Ama Kürtlerin bir eksikliği ve kusuru vardır ki oda bu yeni olgunlaşmış şartlar altında kendi içlerinde istenen ve umulan birlikten uzaktırlar. Bölgede bulunan küresel aktörlerin farklı konumu, bölgedeki işgalci devletlerarasındaki bunca çelişkilere rağmen, ne yazık ki bu birliksizlik Kürtlerin hareket manevralarını zayıflatıyor” denildi.

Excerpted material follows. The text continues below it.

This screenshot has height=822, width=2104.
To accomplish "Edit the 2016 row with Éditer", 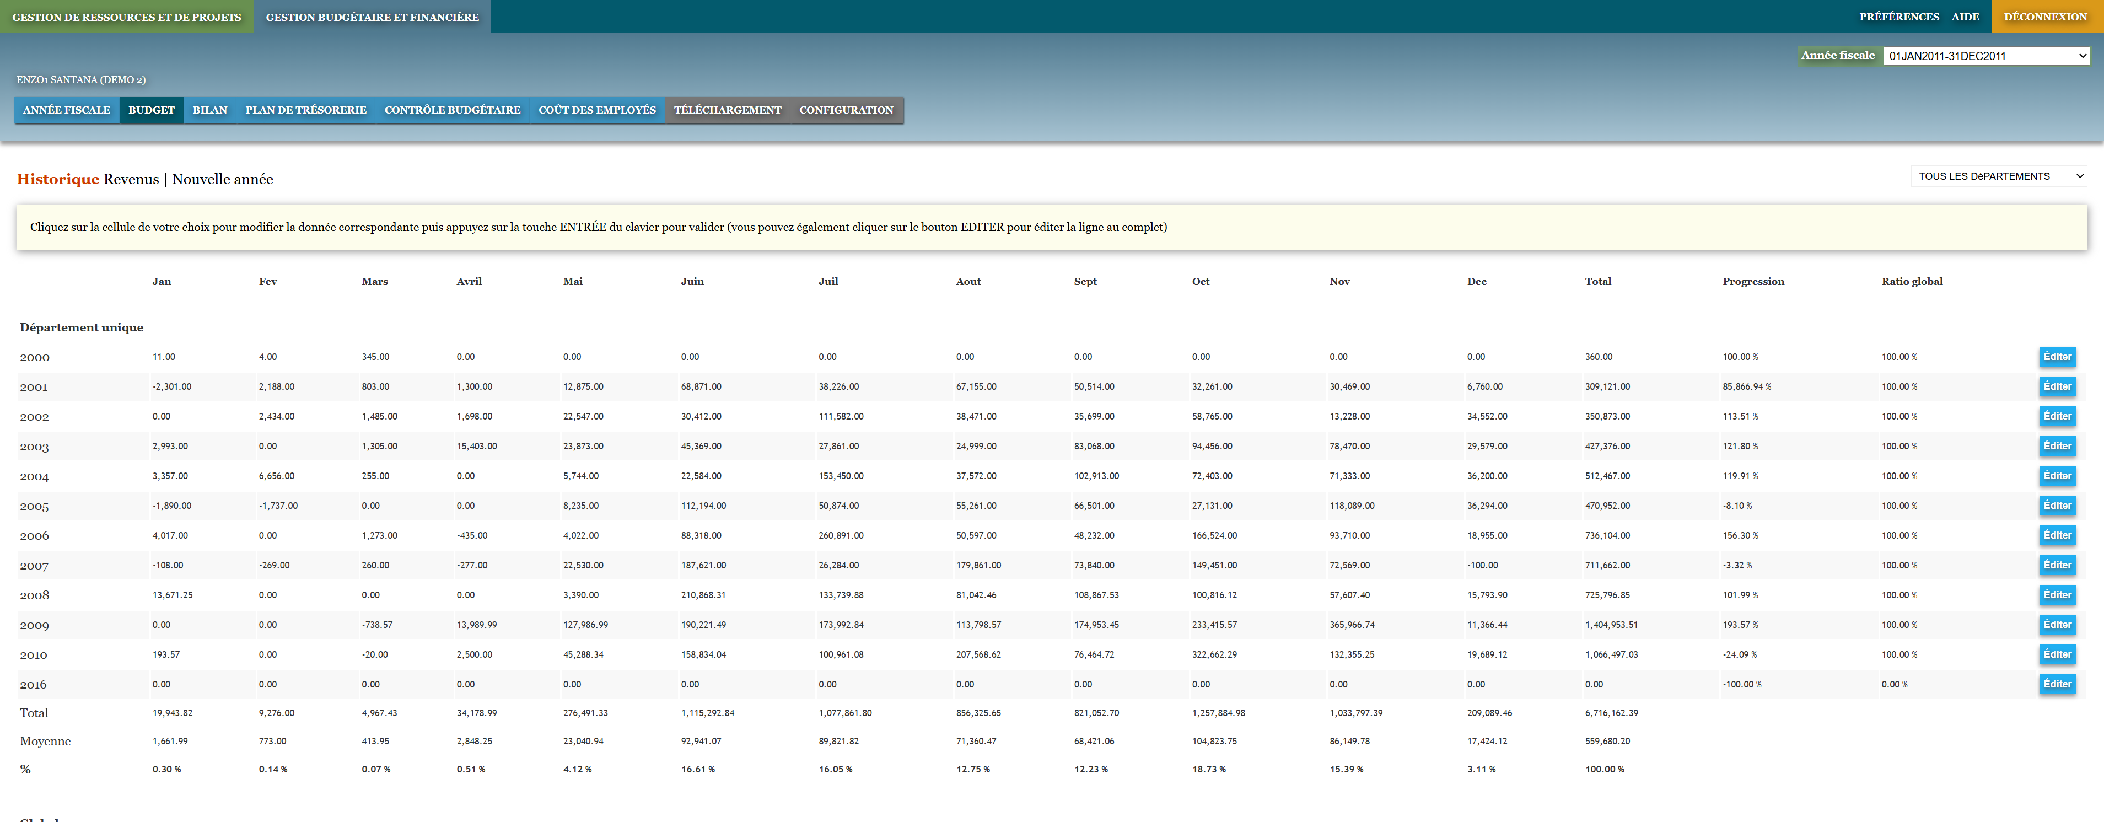I will pos(2057,685).
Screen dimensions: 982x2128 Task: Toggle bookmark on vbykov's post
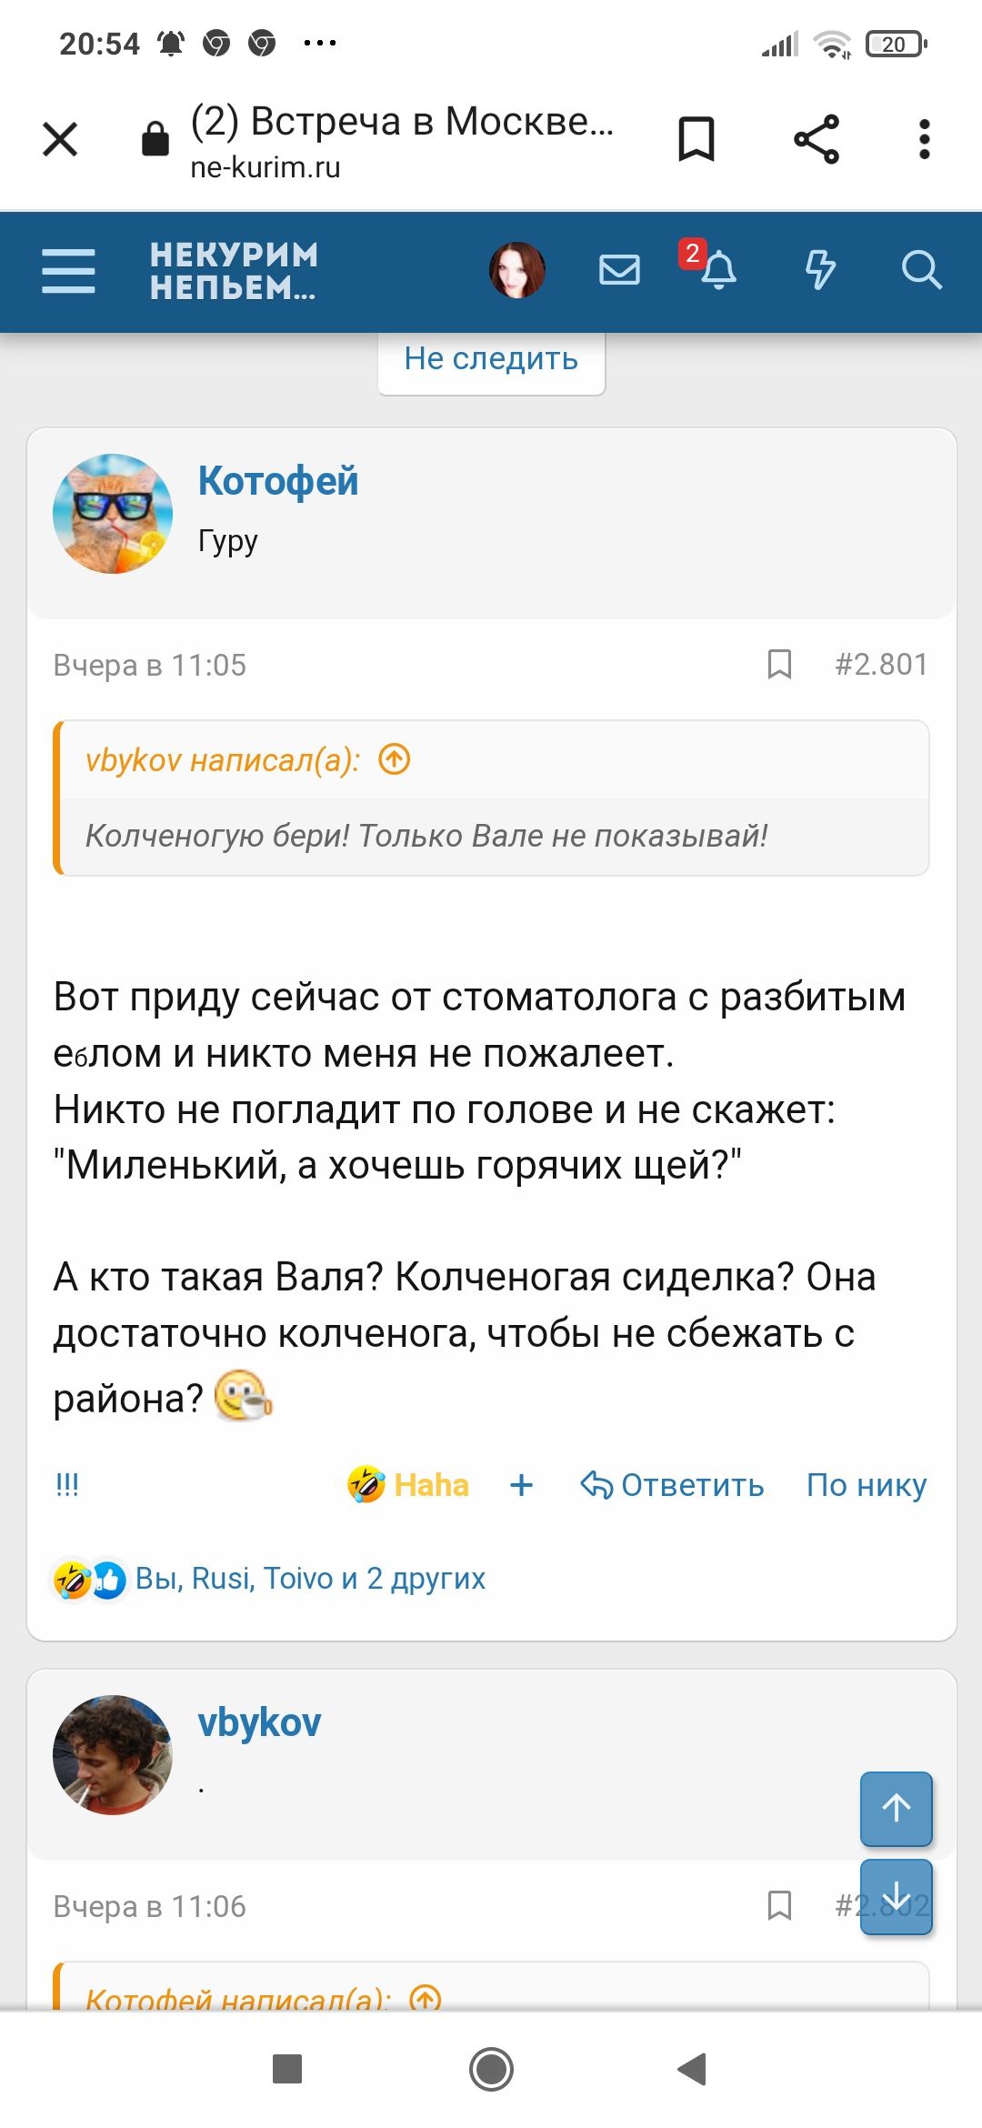(779, 1905)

Sykes-Picot Antlaşması’nın yüzüncü yılındaki bugün Kürdistan’ı bölen bütün anlaşmaların Kürtler tarafından çürütülmüşken, Ortadoğu’ya yeni bir şekil verilmesi gerektiği, bunun da Kürtlerin hakları verilmeden mümkün olmadığını belirten KNK Yürütme Konseyi açıklamasında şunlara dikkat çekti: “Kürt ve Kürdistanlılar kendi doğal haklarını elde etmede kararlıdırlar ve bunu asla tartışma konusu dahi yapmazlar. Fakat mevcut olan konjonktürde ellerinden geldikçe rasyonel davranıyorlar ve muarızlarıyla birlikte diyalog yoluyla ve hakkaniyet temelinde istiyorlar ki isteklerine ve kendi kaderlerine bugünkü mevcut şartlara uygun bir şekilde ve kendi istekleri doğrultusunda bir biçim versinler. Kürtler, Kürdistanlı kader ortaklarıyla birlikte kendi statülerini kendi elleriyle belirlemek istiyorlar. Statülerin formatları birbirlerinden farklıdır ve çokturlar. Önemli olan odur ki Kürt ve Kürdistanlılar kendi kaderlerine sahiptirler ve yalnız onlar kendi kaderlerinin çerçevesini belirleyebilirler ve isimlendire bilirler.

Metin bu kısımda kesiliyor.